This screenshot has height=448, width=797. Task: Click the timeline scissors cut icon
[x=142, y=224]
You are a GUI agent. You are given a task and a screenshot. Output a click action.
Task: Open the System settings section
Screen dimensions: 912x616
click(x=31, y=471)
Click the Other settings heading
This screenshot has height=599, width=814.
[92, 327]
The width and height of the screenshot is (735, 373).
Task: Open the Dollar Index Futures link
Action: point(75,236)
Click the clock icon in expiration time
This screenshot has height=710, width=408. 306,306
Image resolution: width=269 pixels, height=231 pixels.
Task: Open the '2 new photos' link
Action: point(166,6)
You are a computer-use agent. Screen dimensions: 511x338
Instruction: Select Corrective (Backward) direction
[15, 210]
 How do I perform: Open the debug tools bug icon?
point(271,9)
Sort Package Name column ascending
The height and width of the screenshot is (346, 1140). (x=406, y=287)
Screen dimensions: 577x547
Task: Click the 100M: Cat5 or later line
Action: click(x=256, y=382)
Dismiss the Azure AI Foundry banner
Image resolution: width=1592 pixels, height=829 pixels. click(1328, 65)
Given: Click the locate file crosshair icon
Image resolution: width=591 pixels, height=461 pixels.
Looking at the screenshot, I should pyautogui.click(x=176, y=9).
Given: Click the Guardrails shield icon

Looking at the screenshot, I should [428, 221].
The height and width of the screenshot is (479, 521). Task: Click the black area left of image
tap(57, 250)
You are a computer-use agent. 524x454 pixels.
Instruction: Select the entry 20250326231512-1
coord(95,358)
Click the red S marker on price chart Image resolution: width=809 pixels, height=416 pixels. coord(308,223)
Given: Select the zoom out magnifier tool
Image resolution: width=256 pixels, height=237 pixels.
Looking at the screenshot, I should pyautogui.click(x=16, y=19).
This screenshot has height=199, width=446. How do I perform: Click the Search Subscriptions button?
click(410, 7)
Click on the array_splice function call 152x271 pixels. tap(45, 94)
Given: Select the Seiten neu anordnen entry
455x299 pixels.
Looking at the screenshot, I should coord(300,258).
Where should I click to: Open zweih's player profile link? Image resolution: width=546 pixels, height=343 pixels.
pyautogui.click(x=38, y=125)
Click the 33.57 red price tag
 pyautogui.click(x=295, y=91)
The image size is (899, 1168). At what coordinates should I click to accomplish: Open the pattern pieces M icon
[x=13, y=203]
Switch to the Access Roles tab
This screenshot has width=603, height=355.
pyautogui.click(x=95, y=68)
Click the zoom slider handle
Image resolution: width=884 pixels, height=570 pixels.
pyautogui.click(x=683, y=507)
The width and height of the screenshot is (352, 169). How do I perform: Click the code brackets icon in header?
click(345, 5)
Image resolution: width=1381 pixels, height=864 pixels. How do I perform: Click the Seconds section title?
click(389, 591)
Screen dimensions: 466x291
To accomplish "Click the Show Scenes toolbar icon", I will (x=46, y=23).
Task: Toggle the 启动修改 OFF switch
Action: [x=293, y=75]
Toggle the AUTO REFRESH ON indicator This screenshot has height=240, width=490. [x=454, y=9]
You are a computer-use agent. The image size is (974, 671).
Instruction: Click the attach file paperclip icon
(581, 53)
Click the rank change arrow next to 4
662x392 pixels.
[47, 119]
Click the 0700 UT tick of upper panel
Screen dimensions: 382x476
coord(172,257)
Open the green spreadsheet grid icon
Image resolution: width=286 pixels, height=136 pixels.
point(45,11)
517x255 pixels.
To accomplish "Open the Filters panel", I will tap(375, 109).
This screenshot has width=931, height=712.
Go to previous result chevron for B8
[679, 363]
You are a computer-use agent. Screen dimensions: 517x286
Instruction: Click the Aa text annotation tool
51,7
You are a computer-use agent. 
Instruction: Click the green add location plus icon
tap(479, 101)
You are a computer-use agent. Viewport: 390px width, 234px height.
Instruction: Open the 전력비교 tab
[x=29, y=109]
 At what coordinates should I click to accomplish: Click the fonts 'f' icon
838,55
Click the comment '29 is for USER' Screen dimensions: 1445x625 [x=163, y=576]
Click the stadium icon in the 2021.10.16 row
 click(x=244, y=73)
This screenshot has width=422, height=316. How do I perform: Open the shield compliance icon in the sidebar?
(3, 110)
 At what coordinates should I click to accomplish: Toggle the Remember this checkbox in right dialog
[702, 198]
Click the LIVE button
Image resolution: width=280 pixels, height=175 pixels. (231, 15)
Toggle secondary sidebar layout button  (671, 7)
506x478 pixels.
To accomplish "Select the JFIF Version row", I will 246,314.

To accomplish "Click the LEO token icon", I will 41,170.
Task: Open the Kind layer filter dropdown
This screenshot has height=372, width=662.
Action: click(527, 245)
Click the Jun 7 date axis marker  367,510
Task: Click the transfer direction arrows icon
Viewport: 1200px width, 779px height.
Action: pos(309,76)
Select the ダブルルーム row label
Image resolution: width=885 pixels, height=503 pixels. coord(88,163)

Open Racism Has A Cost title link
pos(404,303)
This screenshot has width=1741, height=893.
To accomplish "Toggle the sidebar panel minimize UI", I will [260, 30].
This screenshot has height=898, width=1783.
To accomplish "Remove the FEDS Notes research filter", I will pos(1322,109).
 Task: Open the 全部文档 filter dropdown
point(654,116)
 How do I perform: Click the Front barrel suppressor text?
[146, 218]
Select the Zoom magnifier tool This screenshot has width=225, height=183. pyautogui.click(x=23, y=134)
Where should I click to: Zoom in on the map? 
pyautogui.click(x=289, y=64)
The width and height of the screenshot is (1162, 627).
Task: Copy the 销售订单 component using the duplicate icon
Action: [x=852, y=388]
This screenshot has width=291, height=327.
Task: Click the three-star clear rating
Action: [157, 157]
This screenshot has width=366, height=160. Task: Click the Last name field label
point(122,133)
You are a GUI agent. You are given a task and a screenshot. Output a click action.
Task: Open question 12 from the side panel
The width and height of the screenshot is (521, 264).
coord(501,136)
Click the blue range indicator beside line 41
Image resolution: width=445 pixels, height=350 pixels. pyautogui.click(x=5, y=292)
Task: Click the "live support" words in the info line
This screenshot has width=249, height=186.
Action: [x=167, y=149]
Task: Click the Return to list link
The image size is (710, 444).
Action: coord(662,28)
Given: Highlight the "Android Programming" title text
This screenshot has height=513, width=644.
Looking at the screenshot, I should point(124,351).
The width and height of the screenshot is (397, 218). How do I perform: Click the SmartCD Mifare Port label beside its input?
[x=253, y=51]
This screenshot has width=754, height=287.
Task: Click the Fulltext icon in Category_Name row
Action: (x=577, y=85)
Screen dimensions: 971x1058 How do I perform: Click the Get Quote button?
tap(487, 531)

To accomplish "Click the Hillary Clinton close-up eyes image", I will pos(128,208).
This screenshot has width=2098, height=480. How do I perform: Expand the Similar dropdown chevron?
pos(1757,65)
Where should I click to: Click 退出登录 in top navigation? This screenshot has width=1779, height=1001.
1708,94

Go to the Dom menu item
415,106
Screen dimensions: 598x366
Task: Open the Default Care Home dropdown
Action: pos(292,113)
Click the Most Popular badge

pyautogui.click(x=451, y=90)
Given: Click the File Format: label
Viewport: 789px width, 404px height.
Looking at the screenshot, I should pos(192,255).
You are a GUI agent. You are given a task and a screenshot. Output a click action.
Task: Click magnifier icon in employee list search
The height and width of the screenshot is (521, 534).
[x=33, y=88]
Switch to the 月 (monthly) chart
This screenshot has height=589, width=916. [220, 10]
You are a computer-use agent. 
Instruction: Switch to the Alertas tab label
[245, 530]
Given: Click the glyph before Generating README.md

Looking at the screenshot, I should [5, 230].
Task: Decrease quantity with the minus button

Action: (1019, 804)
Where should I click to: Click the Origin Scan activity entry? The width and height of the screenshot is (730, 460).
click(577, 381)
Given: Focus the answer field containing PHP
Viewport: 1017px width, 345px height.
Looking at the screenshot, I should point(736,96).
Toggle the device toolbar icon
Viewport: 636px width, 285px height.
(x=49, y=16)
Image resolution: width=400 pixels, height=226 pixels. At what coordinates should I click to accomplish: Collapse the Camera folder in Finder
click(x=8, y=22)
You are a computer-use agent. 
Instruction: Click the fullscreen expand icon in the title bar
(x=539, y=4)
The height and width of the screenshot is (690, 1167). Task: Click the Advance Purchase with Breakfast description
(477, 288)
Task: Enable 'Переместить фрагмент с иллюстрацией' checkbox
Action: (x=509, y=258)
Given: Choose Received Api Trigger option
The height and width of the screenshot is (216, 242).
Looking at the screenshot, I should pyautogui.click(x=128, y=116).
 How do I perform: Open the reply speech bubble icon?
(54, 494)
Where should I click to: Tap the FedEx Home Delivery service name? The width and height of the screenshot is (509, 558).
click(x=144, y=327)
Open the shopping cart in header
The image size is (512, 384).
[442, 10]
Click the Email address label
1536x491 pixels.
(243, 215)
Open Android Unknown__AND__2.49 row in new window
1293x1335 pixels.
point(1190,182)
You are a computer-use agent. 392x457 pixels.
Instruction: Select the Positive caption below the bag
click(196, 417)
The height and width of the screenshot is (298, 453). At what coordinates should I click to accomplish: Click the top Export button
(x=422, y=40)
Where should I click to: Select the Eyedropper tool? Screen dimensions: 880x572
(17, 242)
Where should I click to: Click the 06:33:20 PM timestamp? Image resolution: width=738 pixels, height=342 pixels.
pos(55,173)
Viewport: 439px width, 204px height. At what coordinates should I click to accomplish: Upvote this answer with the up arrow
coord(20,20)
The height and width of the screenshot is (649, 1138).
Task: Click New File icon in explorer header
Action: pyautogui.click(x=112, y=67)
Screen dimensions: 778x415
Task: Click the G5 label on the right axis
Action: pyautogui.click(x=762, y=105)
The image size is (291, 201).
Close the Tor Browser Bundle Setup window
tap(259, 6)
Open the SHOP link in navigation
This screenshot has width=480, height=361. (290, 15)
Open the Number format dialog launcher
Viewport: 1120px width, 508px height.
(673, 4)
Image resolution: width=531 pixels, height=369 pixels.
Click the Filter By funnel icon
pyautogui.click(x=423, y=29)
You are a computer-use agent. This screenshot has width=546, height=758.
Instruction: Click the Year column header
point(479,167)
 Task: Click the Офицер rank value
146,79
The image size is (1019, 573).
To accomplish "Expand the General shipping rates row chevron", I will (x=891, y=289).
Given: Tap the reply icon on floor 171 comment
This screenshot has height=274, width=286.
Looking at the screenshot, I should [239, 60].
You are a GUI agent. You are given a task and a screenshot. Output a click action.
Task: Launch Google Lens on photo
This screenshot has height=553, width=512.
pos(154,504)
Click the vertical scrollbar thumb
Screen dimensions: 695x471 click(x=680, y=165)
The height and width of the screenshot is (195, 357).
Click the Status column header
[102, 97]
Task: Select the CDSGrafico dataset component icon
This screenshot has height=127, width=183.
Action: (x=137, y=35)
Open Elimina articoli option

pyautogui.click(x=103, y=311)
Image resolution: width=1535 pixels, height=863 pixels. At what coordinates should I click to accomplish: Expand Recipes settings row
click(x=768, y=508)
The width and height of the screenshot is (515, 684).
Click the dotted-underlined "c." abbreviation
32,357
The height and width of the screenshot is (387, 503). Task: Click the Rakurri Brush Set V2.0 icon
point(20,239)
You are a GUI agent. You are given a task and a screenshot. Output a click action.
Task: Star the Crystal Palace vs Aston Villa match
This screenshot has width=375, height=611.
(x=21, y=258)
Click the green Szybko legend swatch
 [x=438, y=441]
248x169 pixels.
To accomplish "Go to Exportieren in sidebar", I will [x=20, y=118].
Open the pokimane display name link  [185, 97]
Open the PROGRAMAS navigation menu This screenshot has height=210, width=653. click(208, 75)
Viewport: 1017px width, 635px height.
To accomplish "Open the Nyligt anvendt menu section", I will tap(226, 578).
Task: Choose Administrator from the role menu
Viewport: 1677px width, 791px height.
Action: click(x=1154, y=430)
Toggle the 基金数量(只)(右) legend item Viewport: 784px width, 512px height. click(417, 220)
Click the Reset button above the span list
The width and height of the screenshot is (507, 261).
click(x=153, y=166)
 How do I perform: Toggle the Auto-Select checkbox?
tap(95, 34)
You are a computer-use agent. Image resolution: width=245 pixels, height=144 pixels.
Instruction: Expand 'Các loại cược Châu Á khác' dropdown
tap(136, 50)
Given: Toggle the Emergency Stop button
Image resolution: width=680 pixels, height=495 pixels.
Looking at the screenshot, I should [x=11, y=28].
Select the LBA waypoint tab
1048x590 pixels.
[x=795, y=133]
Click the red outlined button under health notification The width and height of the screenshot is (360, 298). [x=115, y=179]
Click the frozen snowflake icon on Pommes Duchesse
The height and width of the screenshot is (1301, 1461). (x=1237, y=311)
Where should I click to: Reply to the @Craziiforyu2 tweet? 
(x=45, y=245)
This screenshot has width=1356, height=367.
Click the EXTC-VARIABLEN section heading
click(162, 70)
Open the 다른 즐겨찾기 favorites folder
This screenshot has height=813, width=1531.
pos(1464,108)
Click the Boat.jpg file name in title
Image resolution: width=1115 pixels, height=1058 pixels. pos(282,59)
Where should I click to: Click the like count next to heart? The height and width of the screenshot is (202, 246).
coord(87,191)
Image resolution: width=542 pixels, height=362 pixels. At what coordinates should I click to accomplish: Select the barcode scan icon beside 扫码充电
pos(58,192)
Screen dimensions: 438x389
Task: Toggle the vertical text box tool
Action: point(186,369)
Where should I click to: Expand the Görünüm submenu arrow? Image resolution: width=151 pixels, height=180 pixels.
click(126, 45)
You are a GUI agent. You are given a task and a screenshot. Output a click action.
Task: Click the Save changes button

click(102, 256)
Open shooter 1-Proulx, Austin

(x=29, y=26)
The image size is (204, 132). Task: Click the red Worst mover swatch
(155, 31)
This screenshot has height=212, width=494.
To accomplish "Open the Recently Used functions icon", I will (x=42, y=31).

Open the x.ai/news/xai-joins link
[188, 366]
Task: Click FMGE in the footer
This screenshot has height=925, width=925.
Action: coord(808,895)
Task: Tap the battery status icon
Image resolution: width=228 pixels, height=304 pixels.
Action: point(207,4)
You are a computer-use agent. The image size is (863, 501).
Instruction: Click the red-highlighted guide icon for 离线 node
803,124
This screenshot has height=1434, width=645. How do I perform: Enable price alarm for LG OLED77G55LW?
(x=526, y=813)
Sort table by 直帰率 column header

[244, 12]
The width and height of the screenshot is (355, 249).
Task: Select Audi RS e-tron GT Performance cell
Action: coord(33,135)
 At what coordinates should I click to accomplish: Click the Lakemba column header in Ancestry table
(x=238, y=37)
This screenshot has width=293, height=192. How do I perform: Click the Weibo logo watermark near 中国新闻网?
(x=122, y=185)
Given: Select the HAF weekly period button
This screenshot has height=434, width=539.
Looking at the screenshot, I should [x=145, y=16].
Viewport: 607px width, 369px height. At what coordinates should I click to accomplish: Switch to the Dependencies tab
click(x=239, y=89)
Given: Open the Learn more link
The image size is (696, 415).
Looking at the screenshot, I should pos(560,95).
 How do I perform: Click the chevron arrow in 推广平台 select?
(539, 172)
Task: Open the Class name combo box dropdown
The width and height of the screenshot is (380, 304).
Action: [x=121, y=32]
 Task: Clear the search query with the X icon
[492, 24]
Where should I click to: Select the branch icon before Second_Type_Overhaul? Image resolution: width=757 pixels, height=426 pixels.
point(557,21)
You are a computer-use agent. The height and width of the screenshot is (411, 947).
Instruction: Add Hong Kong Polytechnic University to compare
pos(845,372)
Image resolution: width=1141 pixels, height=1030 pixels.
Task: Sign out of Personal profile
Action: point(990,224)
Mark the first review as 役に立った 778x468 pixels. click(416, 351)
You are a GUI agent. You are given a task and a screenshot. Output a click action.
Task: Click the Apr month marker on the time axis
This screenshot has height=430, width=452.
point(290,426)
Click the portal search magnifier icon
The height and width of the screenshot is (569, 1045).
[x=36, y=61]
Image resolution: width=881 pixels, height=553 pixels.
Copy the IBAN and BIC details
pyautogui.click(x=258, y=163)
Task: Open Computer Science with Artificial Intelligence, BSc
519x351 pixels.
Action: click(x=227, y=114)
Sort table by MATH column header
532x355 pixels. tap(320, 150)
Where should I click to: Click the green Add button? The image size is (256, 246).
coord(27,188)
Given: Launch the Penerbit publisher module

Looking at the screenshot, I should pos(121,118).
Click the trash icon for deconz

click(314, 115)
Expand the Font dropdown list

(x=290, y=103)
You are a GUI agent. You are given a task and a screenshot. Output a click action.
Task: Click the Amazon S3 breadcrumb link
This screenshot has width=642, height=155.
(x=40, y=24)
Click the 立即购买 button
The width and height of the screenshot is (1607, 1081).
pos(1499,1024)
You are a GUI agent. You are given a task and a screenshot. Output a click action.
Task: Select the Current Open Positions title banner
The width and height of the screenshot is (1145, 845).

PROBLEM> Copy the records word for word, from the very start through the line that holds "Action: point(75,236)", including that line.

RESULT OF THE TASK>
This screenshot has height=448, width=797. Task: Click the timeline scissors cut icon
[x=142, y=224]
You are a GUI agent. You are given a task and a screenshot. Output a click action.
Task: Open the System settings section
Screen dimensions: 912x616
click(x=31, y=471)
Click the Other settings heading
This screenshot has height=599, width=814.
[92, 327]
The width and height of the screenshot is (735, 373).
Task: Open the Dollar Index Futures link
Action: point(75,236)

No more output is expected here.